Chinese bike share startup Ofo has hit rocky terrain in Japan after establishing a presence in the market in March.
Mikihiko Hashimoto, the company’s marketing director, has left, along with country manager Yoshiaki Hiyoshi and PR manager Yusuke Yamanaka.
Hashimoto was previously at Beacon Communications and is understood to be returning to the agency world. Hiyoshi is a former Goldman Sachs analyst, while Yamanaka worked at Interbrand before joining Ofo.
Sarah Wang, a spokesperson for Ofo, confirmed the departures to Campaign and said the company’s Japan business was “under adjustment”, but was unable to provide further details.
Ofo recently stopped operating in Australia, Germany and Israel, and suspended activities in the US, according to reports. The company has been criticised for expanding too rapidly while failing to address problems caused by an oversupply of dockless bikes. Along with others in the sector, it has become notorious for images of scrapped bikes piled high.

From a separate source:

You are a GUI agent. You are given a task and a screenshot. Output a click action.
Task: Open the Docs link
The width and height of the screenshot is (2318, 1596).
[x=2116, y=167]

The company’s business model in Japan differs to that in many other markets in that, according to regulations, it is required to install docking stations in the areas where it operates. It does not have a presence in major cities and has instead opted for measured expansion in regional areas including Otsu, Wakayama and Kita-Kyushu.
Domestic competitors in the sector include Docomo Bike Share and Merchari, a spinoff by the online fleamarket startup Mercari. In an interview earlier this year, Hashimoto said a challenge Ofo faced was overcoming Japanese people’s sometimes unfavourable perception of Chinese brands.